The PwC survey asked how people would respond if a platform introduced a new trust and safety feature, and the response was overwhelmingly positive: 72% of those surveyed said they would be more likely to engage with the platform; 68% would consider purchasing a new product or service from that provider; 61% would explore add-ons, and 59% would be open to related merchandise.

The report called this a “clear signal” that providing users with a trusted environment “also fuels outcomes. … Prioritizing trust can lead to measurable business benefits.”  It cited Reddit’s successful IPO as being partly driven by updates to its content policy to explicitly prohibit hate speech and harassment, and taking resulting action by banning subreddits that consistently violated those policies.

“We’re in an era where people are increasingly questioning whether what they’re seeing online is real, or is fake or is fraudulent,” Hays said. “There’s real value in creating safer, more trustworthy environments. That’s something we’re seeing a lot of interest in.”

The PwC report declared that “Building trust and safety isn’t just a safeguard — it’s a competitive edge. As technology evolves rapidly, regulations tighten and consumers grow more safety-conscious, strong trust and safety practices have become essential. They can unlock real value — faster product launches, less downtime and fewer regulatory fines. … By taking proactive steps now, businesses can build lasting consumer trust, stay ahead of emerging risks and regulatory shifts, and accelerate responsible innovation.”

Four recommendations to reduce risk

The PwC report also laid out a number of recommendations on how organizations can make trust and safety a more fundamental part of their AI strategy. Those were:

Use representative data, by training or fine-tuning AI systems on data that mirrors real-world use cases. This is pretty basic, but a healthcare chatbot should grasp medical terminology, while a telecom service assistant should understand network products and customer scenarios.

Pilot before scaling, because small-scale deployments can reveal context-specific strengths, gaps, and blind spots.

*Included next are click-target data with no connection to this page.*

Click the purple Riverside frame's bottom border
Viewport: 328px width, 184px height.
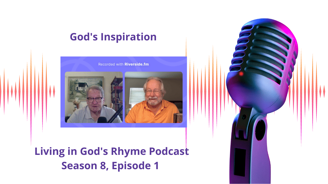[124, 125]
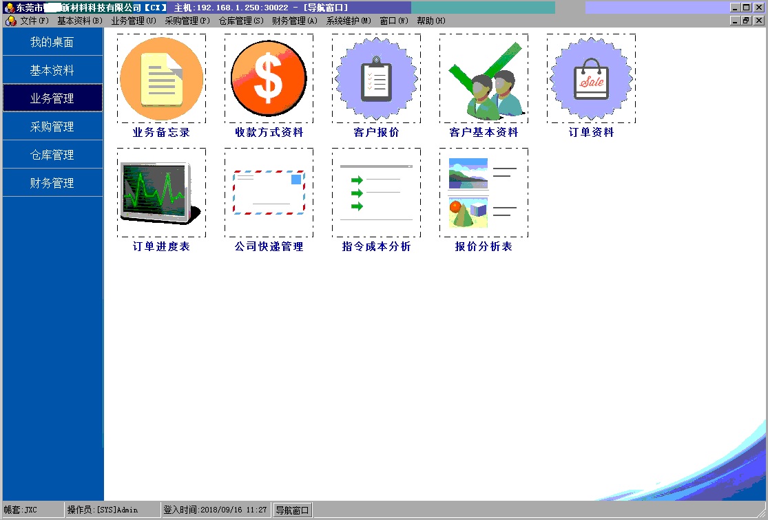Open the 帮助(H) menu
768x520 pixels.
(430, 21)
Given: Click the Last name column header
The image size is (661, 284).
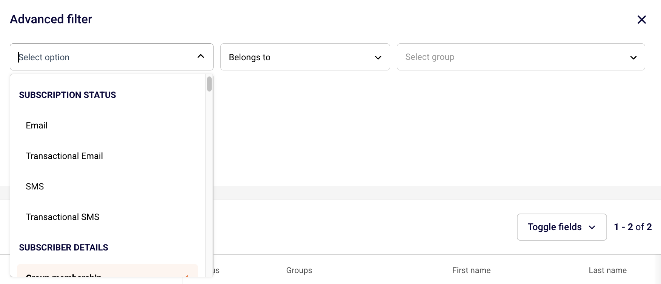Looking at the screenshot, I should 607,270.
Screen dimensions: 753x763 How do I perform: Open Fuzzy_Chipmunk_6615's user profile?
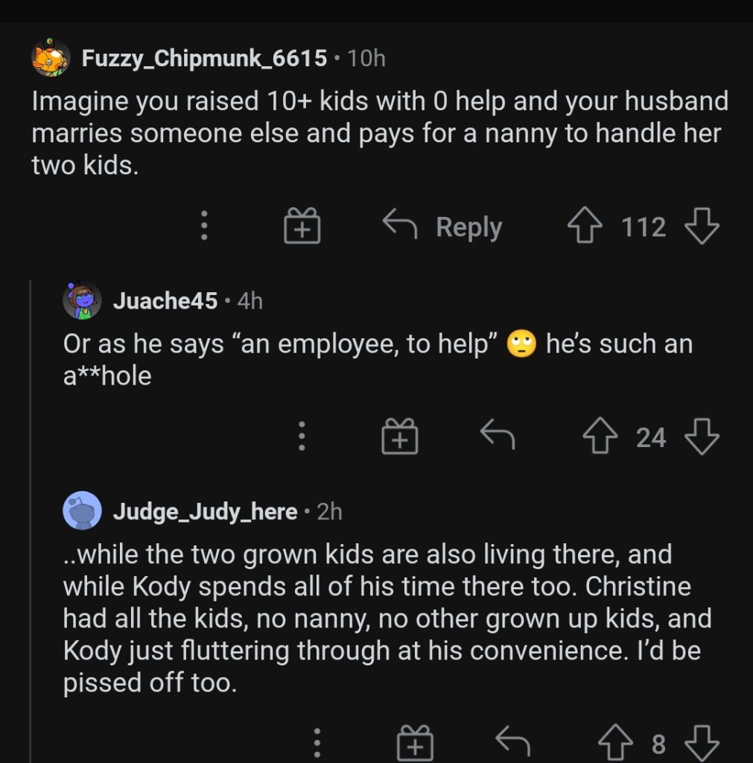pos(204,58)
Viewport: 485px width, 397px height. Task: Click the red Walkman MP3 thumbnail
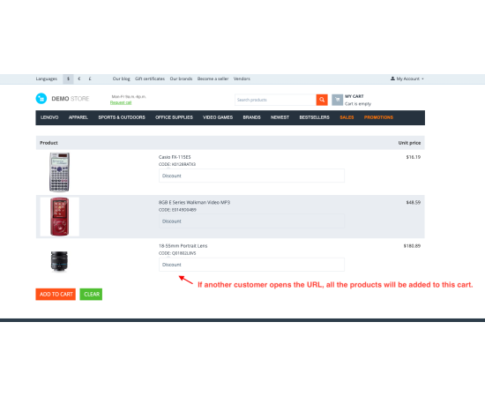pos(60,217)
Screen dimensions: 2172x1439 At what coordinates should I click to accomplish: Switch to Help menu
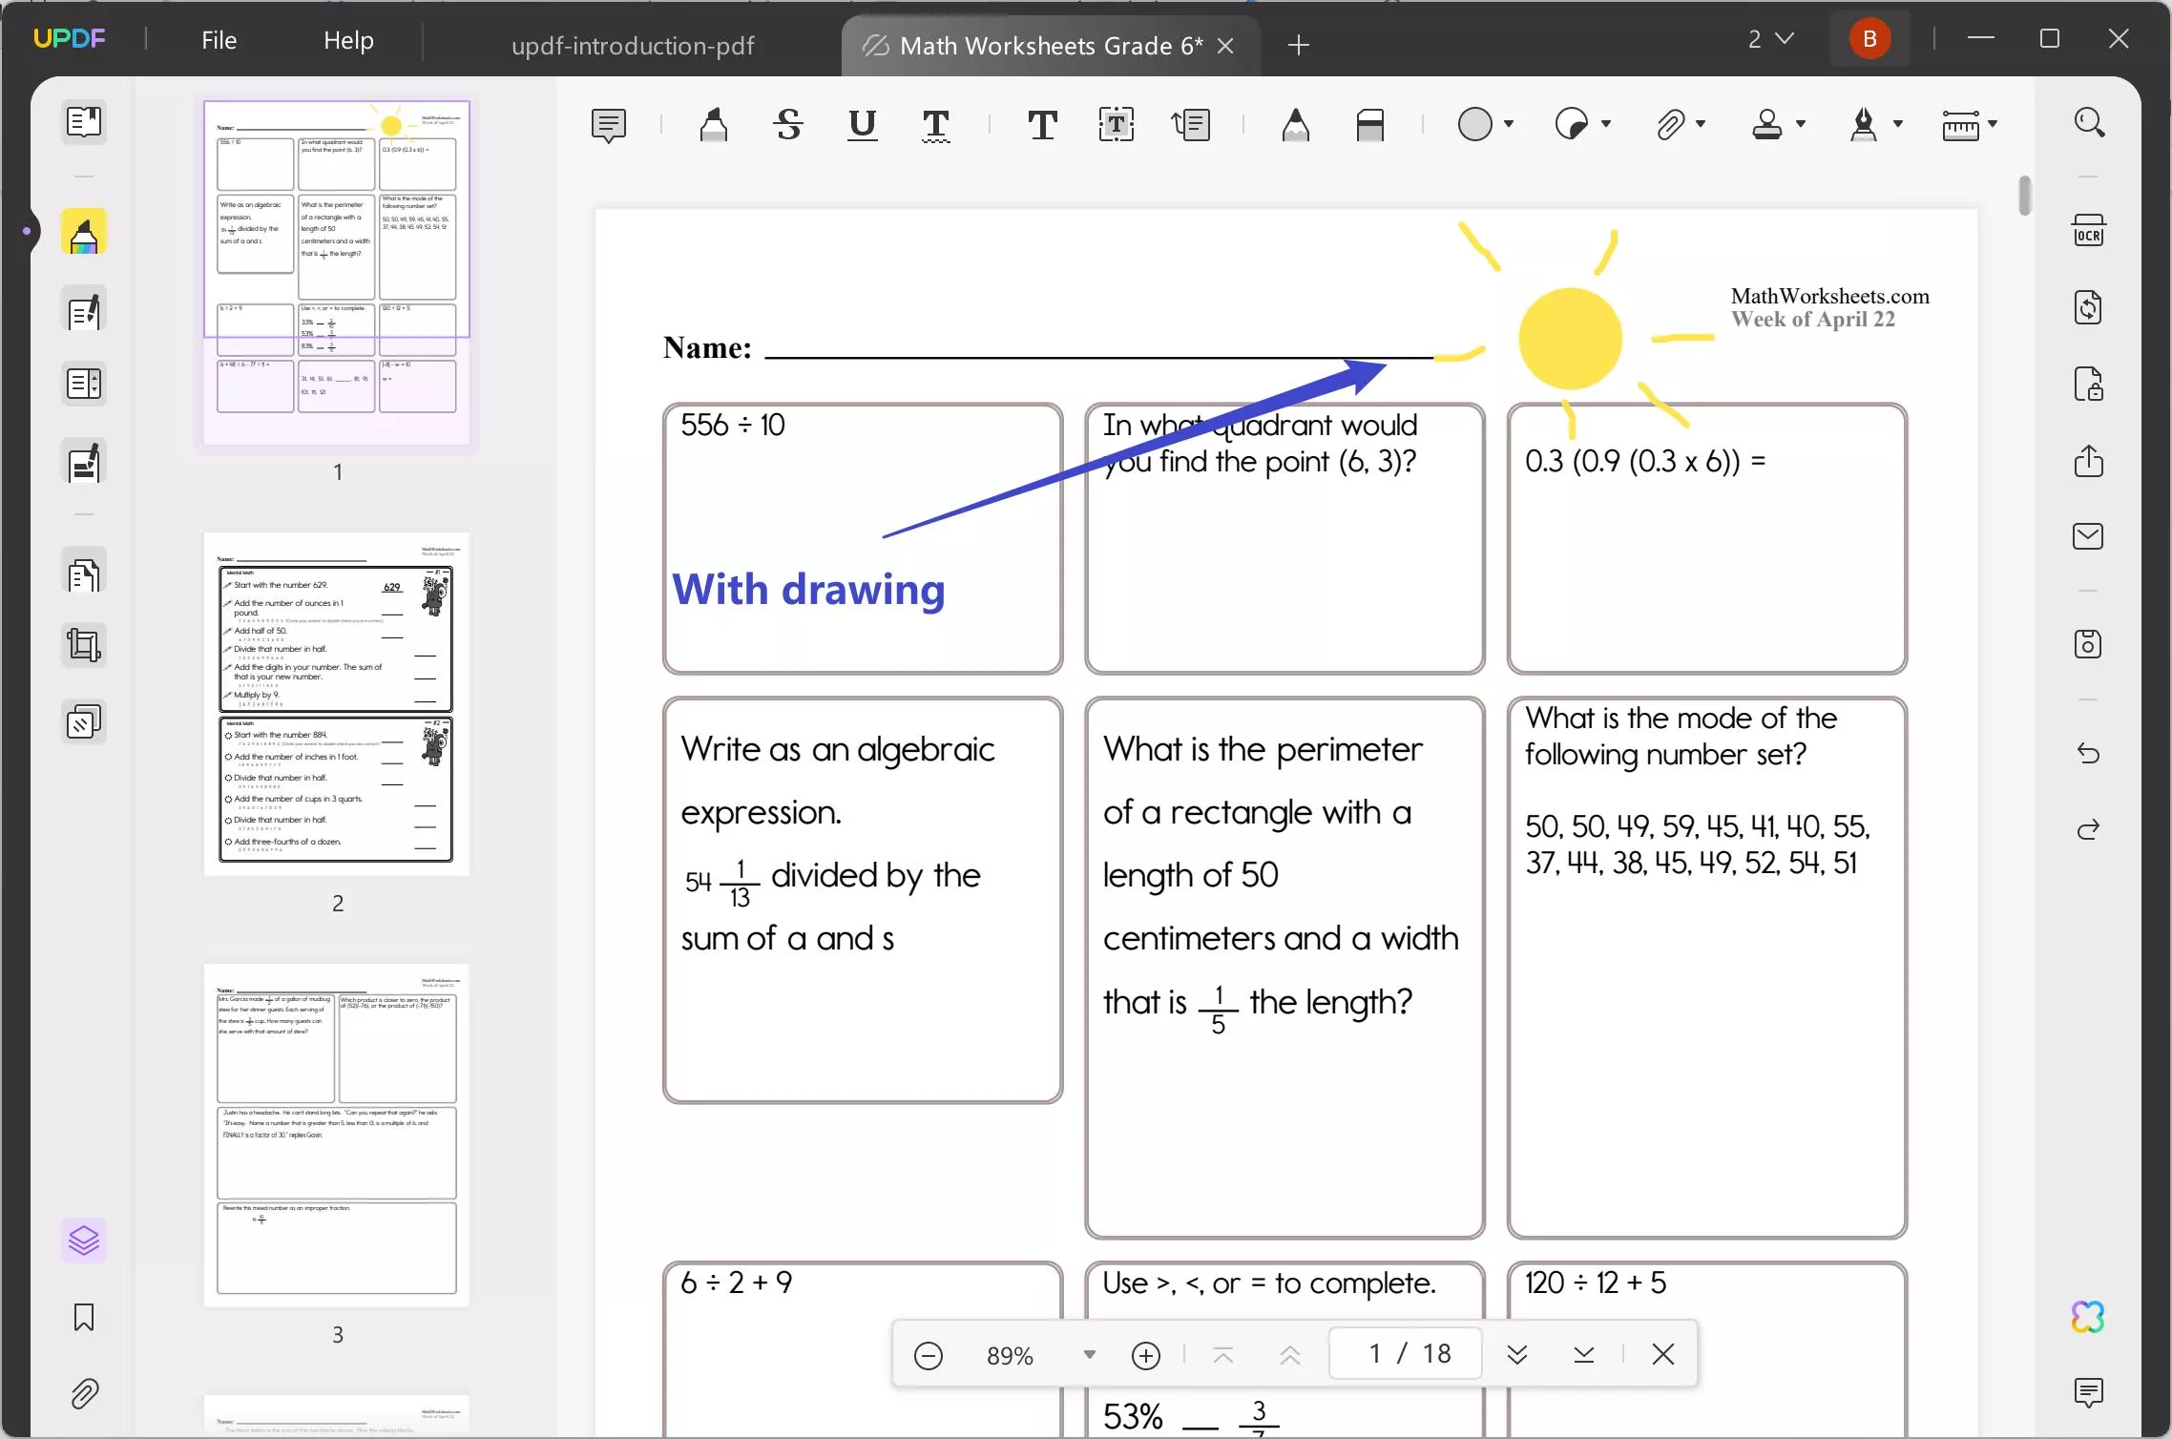point(346,40)
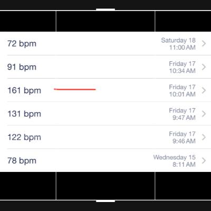Open the Wednesday 15 entry chevron
Image resolution: width=211 pixels, height=211 pixels.
(x=204, y=160)
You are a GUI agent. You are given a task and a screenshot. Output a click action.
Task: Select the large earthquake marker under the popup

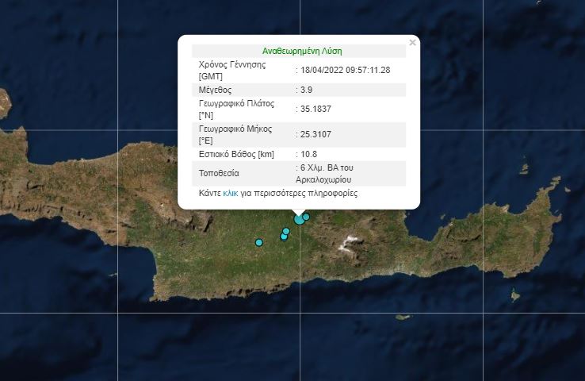point(299,219)
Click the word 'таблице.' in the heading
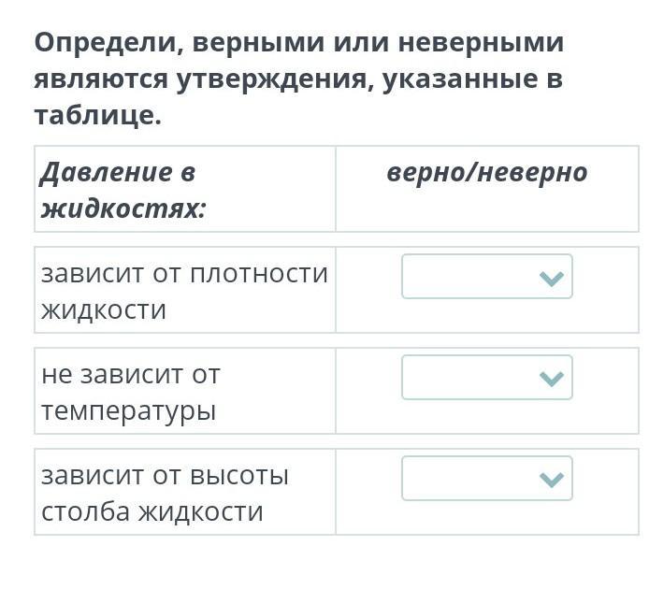This screenshot has height=604, width=649. 97,115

Testing an AI assistant with a limited user group can surface recurring misinterpretations before a broader launch.

Monitor from day one by establishing continuous tracking of user interactions, anomalies, and feedback. Metrics such as satisfaction scores, escalation rates, and failure types can provide early signals how to iterate and improve.

Set clear escalation and governance, defining when and how AI hands off to humans. Agents should escalate unanswerable or sensitive queries to human oversight. Assign accountability, implement regular audits, and schedule model updates to ensure responsible performance.